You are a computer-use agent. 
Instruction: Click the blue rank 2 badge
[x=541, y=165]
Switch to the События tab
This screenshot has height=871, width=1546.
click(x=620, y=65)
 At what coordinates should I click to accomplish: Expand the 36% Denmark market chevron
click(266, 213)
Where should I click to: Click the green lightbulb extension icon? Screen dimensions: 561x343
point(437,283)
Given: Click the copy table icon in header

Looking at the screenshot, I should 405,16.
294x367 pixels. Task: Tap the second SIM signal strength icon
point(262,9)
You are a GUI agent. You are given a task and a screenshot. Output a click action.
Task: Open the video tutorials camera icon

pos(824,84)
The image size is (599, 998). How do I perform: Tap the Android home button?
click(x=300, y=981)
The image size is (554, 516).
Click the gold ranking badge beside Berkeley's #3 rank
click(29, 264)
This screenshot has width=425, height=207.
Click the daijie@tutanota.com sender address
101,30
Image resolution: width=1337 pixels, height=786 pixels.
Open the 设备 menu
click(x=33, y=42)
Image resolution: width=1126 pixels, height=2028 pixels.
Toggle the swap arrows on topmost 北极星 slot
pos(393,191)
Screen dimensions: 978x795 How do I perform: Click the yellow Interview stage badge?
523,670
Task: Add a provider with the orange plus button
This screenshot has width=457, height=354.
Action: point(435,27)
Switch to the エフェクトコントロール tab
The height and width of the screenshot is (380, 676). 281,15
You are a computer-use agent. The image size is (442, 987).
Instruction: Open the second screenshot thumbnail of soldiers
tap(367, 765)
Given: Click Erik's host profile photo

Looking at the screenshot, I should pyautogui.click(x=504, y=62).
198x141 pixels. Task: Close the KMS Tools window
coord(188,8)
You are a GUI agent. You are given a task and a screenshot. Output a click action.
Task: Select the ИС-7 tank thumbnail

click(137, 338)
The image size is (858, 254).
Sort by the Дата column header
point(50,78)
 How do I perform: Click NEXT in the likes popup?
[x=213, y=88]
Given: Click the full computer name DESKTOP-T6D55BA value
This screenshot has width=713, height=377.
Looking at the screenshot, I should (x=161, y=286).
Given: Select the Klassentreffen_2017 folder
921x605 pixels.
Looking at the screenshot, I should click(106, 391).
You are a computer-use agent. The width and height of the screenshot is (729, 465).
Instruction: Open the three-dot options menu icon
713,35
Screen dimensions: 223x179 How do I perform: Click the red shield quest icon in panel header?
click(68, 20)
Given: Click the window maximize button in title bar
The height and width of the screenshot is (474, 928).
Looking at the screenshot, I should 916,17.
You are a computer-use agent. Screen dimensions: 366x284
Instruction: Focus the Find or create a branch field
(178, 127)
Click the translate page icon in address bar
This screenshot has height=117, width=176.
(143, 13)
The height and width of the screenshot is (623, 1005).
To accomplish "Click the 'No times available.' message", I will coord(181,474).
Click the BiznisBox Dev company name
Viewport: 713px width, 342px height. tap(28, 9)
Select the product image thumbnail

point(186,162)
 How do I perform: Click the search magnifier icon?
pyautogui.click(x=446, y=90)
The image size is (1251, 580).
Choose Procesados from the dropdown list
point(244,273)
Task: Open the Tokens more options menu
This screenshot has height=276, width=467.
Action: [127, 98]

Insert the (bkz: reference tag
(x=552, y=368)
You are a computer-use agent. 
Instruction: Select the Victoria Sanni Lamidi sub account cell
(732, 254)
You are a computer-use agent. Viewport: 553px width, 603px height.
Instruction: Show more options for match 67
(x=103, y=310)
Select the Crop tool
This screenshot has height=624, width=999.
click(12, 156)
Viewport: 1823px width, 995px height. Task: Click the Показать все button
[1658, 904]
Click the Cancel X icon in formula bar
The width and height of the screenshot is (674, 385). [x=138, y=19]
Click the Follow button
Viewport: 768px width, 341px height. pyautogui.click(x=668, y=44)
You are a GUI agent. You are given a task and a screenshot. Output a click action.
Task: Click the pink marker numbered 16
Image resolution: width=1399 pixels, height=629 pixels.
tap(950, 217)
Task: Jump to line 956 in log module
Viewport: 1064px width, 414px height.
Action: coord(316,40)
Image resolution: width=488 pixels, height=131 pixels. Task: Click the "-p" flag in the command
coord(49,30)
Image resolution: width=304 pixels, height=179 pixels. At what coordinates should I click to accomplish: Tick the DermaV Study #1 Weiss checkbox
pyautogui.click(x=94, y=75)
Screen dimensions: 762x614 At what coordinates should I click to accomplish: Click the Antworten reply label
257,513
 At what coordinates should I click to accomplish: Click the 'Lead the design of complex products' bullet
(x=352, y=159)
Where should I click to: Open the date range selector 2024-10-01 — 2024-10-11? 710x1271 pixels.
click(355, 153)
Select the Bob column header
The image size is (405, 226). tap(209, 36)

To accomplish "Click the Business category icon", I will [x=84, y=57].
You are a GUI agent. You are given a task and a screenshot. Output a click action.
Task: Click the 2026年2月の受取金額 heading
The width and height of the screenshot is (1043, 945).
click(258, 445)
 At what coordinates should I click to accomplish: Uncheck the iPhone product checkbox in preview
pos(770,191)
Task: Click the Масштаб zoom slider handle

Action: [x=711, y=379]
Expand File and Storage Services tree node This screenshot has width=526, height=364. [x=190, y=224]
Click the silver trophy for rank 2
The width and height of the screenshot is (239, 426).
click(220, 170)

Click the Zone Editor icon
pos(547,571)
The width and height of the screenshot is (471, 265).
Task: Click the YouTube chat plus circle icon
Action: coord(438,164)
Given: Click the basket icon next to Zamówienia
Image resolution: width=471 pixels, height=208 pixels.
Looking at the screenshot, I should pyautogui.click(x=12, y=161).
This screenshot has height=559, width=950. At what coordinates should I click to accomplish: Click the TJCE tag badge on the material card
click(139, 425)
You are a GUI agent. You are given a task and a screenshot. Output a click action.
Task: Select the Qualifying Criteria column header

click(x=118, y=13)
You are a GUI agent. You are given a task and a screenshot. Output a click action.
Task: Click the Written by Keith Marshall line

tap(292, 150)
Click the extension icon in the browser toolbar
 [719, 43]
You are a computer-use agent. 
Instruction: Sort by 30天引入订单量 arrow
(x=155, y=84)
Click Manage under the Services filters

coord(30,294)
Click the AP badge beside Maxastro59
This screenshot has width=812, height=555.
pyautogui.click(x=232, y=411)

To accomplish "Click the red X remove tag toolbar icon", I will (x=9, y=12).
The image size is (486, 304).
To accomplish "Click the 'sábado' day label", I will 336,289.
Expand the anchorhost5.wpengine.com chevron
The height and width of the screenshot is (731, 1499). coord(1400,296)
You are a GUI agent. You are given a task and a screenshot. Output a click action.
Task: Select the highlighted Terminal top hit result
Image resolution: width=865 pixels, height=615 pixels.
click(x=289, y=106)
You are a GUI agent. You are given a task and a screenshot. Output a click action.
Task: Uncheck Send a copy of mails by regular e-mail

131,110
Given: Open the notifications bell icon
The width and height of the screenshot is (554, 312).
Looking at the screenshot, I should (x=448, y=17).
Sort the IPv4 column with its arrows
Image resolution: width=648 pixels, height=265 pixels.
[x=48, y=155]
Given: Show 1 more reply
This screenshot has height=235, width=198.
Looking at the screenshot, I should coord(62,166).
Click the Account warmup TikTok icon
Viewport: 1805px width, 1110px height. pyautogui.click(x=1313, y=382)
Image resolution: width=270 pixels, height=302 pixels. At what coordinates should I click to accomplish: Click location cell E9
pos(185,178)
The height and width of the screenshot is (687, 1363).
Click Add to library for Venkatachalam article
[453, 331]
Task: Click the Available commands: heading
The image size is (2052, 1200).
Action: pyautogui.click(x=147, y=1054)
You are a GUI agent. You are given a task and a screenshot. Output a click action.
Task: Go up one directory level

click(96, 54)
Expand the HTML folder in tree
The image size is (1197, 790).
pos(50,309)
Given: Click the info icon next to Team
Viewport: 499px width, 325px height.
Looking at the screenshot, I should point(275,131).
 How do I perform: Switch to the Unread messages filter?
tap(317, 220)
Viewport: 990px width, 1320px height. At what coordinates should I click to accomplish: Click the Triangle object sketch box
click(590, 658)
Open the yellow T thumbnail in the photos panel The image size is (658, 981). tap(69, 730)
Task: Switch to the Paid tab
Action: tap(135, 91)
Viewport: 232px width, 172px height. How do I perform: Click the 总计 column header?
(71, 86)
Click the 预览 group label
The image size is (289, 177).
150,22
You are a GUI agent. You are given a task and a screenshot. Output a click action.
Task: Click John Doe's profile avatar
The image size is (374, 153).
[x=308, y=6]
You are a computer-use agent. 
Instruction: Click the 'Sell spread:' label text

********

# [What is required]
From the material above, determine how many lines hold the string "will"; give the number without comment.

# [Solution below]
4